Clinical Equipoise in the Management of Patients With Femoroacetabular Impingement Syndrome and Concomitant Tönnis Grade 2 Hip Osteoarthritis or Greater: An International Expert-Panel Delphi Study


Andronic O., Lu V., Claydon-Mueller L. S., Cubberley R., Khanduja V., Ranawat A. S., ...Daha Fazla

Arthroscopy - Journal of Arthroscopic and Related Surgery, cilt.40, sa.7, ss.2029, 2024 (SCI-Expanded) identifier identifier

Özet

Purpose: To gather global-expert opinion on the management of patients with femoroacetabular impingement syndrome (FAIS) and Tönnis grade 2 hip osteoarthritis (OA) or greater. Methods: An internet-based modified Delphi methodology was used via an online platform (Online Surveys) using the CREDES (Conducting and Reporting Delphi Studies) guidelines. The expert panel comprised 27 members from 18 countries: 21 orthopaedic surgeons (78%), 5 physiotherapists (18%), and 1 dual orthopaedic surgeon–sport and exercise medicine physician (4%). Comments and suggestions were collected during each round, and amendments were performed for the subsequent round.
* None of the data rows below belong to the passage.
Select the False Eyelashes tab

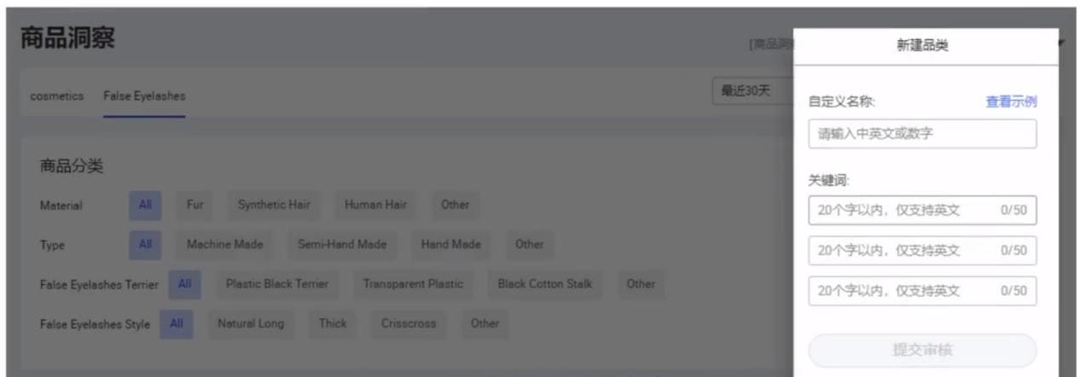click(144, 96)
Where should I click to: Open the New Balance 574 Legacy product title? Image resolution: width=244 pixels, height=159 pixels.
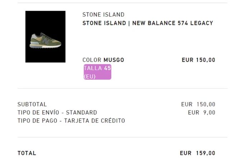point(148,23)
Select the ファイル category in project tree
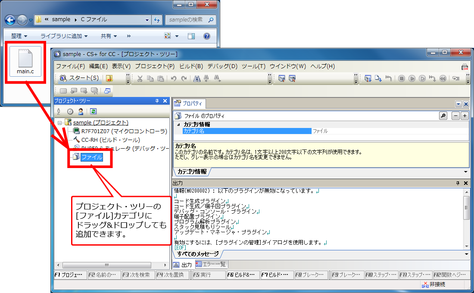Screen dimensions: 474x293 click(x=91, y=157)
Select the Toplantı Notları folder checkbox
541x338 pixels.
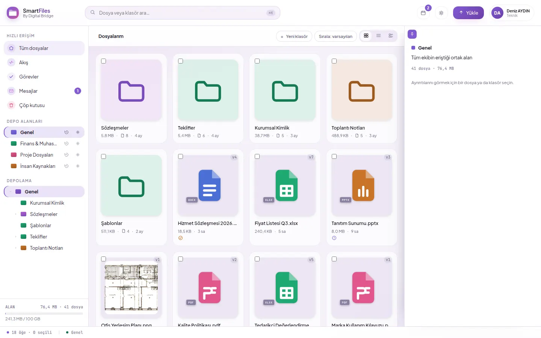point(334,61)

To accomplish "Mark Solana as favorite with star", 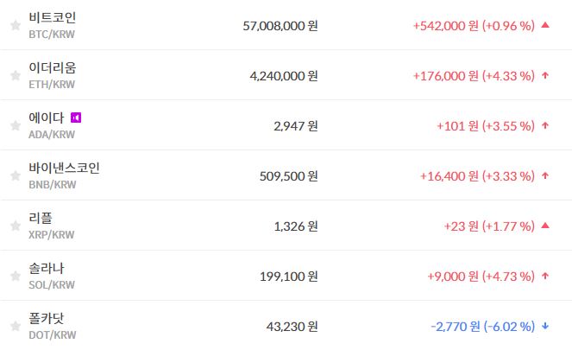I will tap(15, 277).
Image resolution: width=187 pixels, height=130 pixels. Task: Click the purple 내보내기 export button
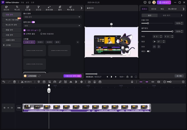click(164, 2)
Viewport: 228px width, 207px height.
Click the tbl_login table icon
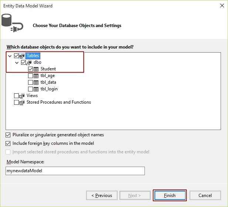[36, 89]
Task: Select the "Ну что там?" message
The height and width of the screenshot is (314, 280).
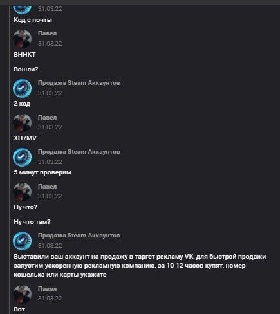Action: pos(32,222)
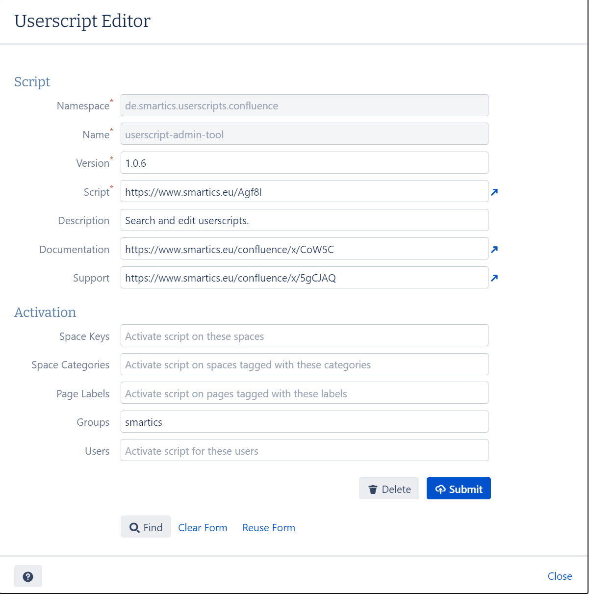
Task: Delete the current userscript
Action: coord(389,489)
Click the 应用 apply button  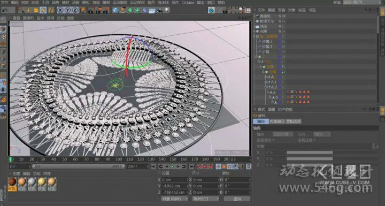coord(237,199)
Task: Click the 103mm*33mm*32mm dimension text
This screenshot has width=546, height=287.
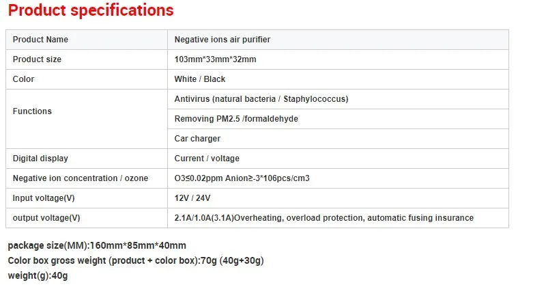Action: coord(215,59)
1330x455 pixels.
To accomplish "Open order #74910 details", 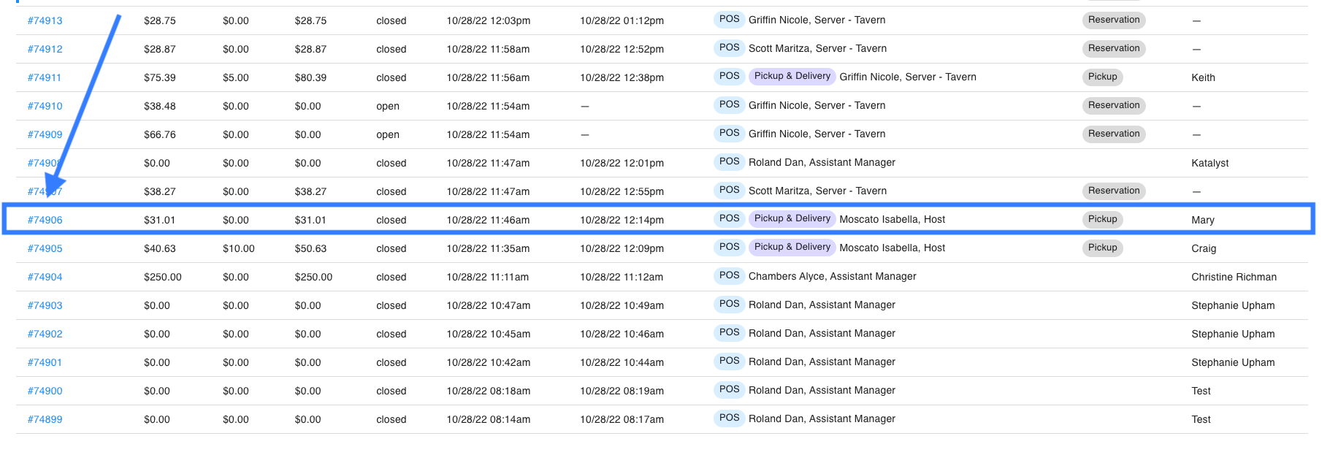I will [x=45, y=106].
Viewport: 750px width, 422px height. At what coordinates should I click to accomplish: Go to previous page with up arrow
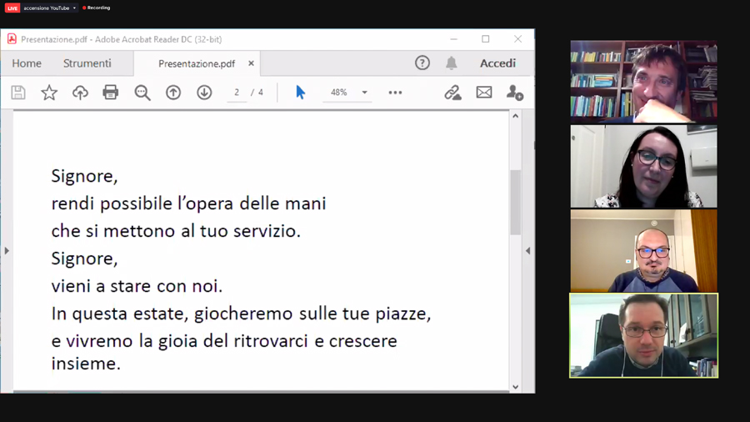pyautogui.click(x=173, y=93)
Between each pair of rounds, the steering panel provided the experts with a summary of results and amendments. Consensus was set a priori as minimum agreement of 80%. Results: Complete participation (100%) was achieved in all 4 rounds. A final list of 10 consensus statements was formulated. The experts agreed that there is no single superior management strategy for FAIS with Tönnis grade 2 OA and that Tönnis grade 3 OA and the presence of bilateral cartilage defects (acetabular and femoral) is a contraindication for hip preservation surgery. Nonoperative management should include activity modification and physiotherapy with hip-specific strengthening, lumbo-pelvic mobility training, and core strengthening. There was no consensus on the need for 3-dimensional imaging for initial quantification of joint degeneration. Conclusions: There is clinical equipoise in terms of the best management strategy for patients with FAIS and Tönnis grade 2 OA, and therefore, there is an urgent need to perform a randomized controlled trial for this cohort of patients to ascertian the best management strategy. Level of Evidence: Level V, expert opinion.